7. With significance level of 5% and two-tailed method, with the p-value of 0.412, we can conclude that the return of gold prices does not significantly affect the return of IHSG.
Goodness of Fit Test
Goodness of Fit Test is pursued to measure how fit is the model in aiming the purpose of the research.
It can be inferred based on the proportion of the dependent variable variance that can be explained by the independent variables. Coefficient of determination, showed by R2 and adjusted R2, is the indicator of this test. The higher value of R2 and adjusted R2, the better the model resulted from the regression. In this statistical calculation, the value to show the goodness of fit that is used is adjusted R square. Adjusted R square is an indicator used to determine the effect of adding an independent variable into a regression equation compared to R2 which does not account for the number of independent variables effect. The adjusted R2 value has been freed from the influence of the degree of freedom, which means that the value actually shows how the independent variables influence the dependent variable.

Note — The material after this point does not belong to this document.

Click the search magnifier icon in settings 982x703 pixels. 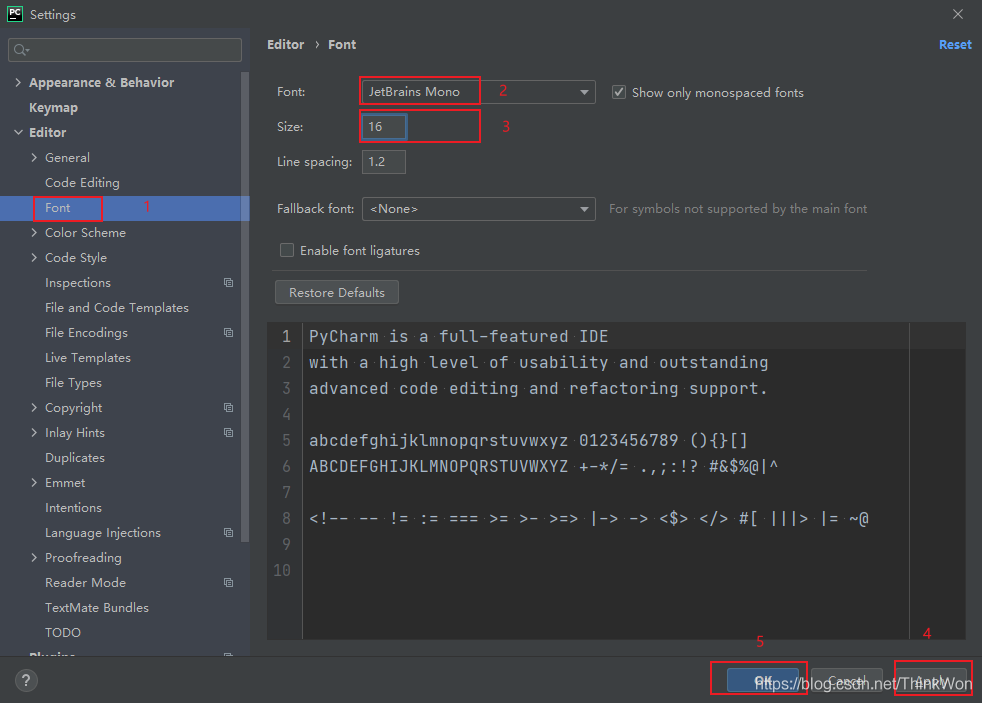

Table 5: Goodness Fit Test
R R Square Adjusted R Square Std. Error of the Estimate
.699 .489 .456 3.43395%
The regression model that was used in this study has the adjusted R2 of 0.456. Therefore, it can be taken into conclusion that 45.6% of the variability of IHSG returns as the dependent variable can be explained by the return of DJIA, NIKKEI 225, Hang Seng, STI, crude oil prices, coal prices, and gold prices. Whilst the rest 54.4% variability of IHSG return is explained by another variable that does not included in this regression model of the study.
5. Conclusion and Recommendation
Based on the discussion and analysis result in the previous chapters, it can be concluded that:
1. Simultaneously: Return of DJIA, NIKKEI, Hang Seng, STI, Crude Oil, Coal, and gold have significant effect to the IHSG return within period of 2009-2018, with the regression model:
IHSG = 0.837 + 0.261 DJIA – 0.034 NIKKEI 225 – 0.042 Hang Seng + 0.630 STI – 0.092 Crude Oil + 0.061 Coal + 0.066 Gold + ϵ
2. The model has adjusted R square of 0.456, therefore it can explain 45.6% of the variation occurs in the IHSG returns while the other 54.4% variation might be explained another variable that not be mentioned in this research.
3. With confidence level of 95%, partially: return of DJIA, STI, and Crude Oil significantly affect returns of IHSG within period of 2009-2018. Meanwhile the return of NIKKEI, Hand Seng, Coal, and Gold has no significant effect partially to the IHSG return.
4. The returns of NIKKEI, Hang Seng, and Crude Oil have negative effect to the IHSG returns while DJIA, STI, Coal, and Gold have positive correlation to the IHSG returns within period of 2009-2018.
5. The return of STI is the most dominant factor (variable) influences the IHSG returns in the period of 2009-2018 since it has the highest regression coefficient among other variables (most influencing among others), while NIKKEI is to least dominant factor.
Therefore, the implication of this study is that we can take into account the global stock indices return and global commodities return as consideration to predict the return and to invest in IHSG because they have impact to the return of IHSG.
References
Adam, P., Rianse, U., Cahyono, E., & Rahim, M. (2015). Modelling of the Dynamics Relationship between World Crude oil prices and the Stock Market in Indonesia. International Journal of Energy Economics and Policy, Vol 5, No 2, 550-557.
Ono, S. (2011). Oil Price Shocks and Stock Markets in BRICs. European Journal of Comparative Economics, Cattaneo University (LIUC), vol. 8(1), 29-45.
Sahu, T. N., Bandopadhyay, K., & Modal, D. (2014). An empirical study on the dynamic relationship between oil prices and Indian stock market. Managerial Finance, Vol. 40 Issue: 2, 200-215.